#### [Data items]
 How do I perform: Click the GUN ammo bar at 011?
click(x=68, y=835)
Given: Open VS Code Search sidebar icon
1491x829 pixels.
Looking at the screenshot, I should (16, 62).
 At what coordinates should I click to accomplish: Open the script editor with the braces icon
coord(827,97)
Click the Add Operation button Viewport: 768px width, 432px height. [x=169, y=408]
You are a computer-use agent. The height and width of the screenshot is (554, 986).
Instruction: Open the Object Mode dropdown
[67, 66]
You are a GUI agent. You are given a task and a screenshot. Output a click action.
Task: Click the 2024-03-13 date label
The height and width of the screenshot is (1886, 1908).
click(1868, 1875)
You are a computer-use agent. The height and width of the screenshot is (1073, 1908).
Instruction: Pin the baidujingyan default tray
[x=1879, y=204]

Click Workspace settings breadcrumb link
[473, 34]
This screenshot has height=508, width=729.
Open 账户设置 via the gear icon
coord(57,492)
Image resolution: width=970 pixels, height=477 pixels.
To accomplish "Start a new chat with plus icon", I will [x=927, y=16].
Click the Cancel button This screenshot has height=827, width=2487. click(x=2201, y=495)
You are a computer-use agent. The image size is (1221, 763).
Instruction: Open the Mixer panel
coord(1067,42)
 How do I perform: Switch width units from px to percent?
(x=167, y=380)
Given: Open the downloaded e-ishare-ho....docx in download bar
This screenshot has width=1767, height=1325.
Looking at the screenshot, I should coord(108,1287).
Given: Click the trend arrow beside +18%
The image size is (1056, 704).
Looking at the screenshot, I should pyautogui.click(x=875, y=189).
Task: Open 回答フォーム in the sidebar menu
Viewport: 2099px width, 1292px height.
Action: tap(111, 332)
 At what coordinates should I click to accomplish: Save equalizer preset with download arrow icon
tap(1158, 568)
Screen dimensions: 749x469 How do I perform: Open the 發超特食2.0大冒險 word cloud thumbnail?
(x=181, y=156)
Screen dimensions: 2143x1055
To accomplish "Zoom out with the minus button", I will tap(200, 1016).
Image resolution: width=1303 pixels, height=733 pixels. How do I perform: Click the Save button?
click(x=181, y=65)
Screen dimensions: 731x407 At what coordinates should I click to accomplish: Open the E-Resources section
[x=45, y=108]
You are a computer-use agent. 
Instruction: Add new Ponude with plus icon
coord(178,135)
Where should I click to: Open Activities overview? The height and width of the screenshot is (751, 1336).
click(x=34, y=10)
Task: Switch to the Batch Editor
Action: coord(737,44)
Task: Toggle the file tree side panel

#### [EXERCISE DETAILS]
Reproduce each line of the records in which the string "sidebar" appears.

#### [WRITTEN SOLUTION]
Given: Open VS Code Search sidebar icon
Task: Open 回答フォーム in the sidebar menu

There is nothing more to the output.